- Developer: Valentin Wirth
- Publisher: Valentin Wirth
- Composer: Martin Konvička
- Platform: Windows
- Release: Planned 2026
- Genres: Adventure, 3D platformer
- Mode: Single-player

= Become (video game) =

2026 comedy action game

Become is an indie action adventure comedy video game developed and published by Czech designer Valentin Wirth. The game was announced on February 14, 2026 and is planned to be released on Steam in the same year, with console releases planned to be announced in future.

== Gameplay ==

Official trailer of the game

The player controls a single spermatozoon attempting to fertilize an egg, travelling through human reproductive system, facing different dangers alongside millions of other sperms.
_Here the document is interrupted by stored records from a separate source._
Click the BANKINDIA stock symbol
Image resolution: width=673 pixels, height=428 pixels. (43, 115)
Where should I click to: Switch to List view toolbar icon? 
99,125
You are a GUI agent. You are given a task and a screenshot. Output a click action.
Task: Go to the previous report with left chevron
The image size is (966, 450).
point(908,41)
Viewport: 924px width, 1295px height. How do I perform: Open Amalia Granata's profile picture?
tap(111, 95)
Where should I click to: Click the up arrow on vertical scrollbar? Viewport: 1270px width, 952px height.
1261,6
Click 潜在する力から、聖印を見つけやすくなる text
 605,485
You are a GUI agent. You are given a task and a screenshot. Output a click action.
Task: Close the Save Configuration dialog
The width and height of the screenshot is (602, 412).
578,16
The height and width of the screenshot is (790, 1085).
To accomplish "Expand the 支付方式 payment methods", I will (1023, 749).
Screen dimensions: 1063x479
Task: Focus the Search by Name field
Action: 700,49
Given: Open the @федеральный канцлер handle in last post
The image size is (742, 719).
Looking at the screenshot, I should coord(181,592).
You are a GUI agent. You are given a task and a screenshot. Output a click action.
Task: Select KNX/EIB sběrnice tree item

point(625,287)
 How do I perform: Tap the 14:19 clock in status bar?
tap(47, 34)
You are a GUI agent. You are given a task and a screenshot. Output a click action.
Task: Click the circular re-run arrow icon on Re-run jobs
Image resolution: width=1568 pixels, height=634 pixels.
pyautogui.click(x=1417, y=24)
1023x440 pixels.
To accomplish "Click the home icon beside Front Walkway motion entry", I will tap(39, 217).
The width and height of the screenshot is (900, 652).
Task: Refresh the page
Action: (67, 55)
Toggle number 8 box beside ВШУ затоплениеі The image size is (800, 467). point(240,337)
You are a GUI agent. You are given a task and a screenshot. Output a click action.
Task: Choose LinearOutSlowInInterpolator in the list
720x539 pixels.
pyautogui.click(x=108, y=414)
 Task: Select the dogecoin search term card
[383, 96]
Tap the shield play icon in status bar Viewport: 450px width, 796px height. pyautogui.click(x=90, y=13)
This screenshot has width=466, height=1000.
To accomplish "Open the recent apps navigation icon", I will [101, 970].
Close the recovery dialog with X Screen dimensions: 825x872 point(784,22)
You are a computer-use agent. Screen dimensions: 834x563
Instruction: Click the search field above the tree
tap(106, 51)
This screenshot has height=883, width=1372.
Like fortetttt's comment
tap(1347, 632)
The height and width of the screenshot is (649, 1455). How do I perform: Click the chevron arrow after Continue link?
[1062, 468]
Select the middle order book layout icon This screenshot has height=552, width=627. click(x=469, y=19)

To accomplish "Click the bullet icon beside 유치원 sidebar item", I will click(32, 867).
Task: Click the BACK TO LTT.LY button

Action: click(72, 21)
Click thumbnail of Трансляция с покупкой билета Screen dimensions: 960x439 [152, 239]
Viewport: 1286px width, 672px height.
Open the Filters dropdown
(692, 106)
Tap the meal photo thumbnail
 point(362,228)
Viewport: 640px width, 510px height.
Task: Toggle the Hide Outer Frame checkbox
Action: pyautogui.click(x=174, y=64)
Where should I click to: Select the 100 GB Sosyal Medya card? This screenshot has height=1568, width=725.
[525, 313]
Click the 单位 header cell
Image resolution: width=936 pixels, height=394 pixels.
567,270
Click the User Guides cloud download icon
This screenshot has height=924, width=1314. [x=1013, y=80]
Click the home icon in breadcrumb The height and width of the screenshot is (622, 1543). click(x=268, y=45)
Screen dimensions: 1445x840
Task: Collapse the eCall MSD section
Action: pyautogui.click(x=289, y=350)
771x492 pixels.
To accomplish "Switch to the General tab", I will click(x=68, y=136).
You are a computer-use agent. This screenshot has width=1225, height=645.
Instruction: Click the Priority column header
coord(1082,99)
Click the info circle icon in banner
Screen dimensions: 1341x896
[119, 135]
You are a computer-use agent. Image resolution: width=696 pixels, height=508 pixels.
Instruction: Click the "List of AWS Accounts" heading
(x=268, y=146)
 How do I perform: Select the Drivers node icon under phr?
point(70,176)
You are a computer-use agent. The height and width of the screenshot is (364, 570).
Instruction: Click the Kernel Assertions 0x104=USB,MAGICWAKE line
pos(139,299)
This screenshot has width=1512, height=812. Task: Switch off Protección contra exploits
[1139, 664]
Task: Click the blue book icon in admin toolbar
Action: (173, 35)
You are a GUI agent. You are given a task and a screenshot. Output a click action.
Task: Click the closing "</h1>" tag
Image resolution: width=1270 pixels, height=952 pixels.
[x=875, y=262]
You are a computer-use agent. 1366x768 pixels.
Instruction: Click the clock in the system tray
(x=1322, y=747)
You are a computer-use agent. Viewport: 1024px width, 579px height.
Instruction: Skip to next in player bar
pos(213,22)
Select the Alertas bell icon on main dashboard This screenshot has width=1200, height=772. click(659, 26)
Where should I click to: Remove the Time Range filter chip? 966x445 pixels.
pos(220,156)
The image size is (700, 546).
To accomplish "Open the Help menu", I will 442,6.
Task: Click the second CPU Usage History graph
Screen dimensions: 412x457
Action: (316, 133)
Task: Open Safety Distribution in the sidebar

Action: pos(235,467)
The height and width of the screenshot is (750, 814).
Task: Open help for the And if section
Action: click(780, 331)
The player swims through currents, encountering aggressive environments and antibodies, but can upgrade themselves through the collection of sugars and proteins in order to overtake other spermatozoons.

== Reception ==
The game has been largely highlighted as humouristic; Quinton O'Connor from TheGamer in his review mentioned that "there are days when I'm not sure if I even believe what I'm writing, and this is one of them". Robin Valentine of PC Gamer wrote that "the name makes me laugh" and that the game looks "pretty silly and lightweight". Developers stated, that the game also has educational purposes, and contains "humorous references to sperm and conception", without any explicit sexual acts, nudity or violence.